What you have to do.
Write out verbatim the items between the line holding "Given: Click the" and the line holding "Click the 添加到色板", inclusive.

Data for this task.
::::

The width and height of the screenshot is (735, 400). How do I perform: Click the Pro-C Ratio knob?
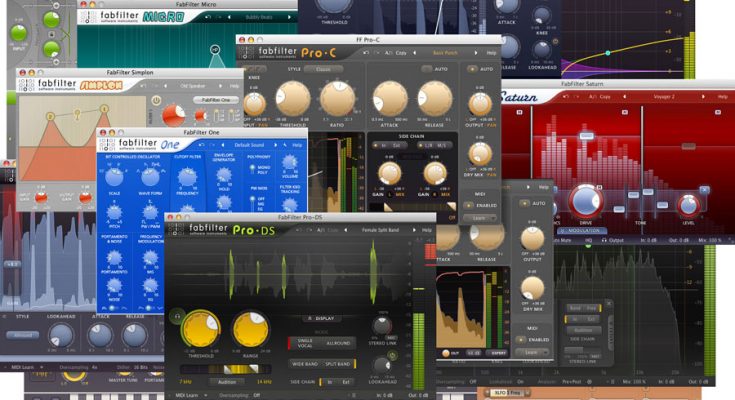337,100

::::

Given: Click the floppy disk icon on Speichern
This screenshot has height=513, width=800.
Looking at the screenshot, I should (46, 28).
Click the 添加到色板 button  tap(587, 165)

::::

Response to the task.
Given: Click the floppy disk icon on Speichern
This screenshot has height=513, width=800.
Looking at the screenshot, I should (46, 28).
Click the 添加到色板 button  tap(587, 165)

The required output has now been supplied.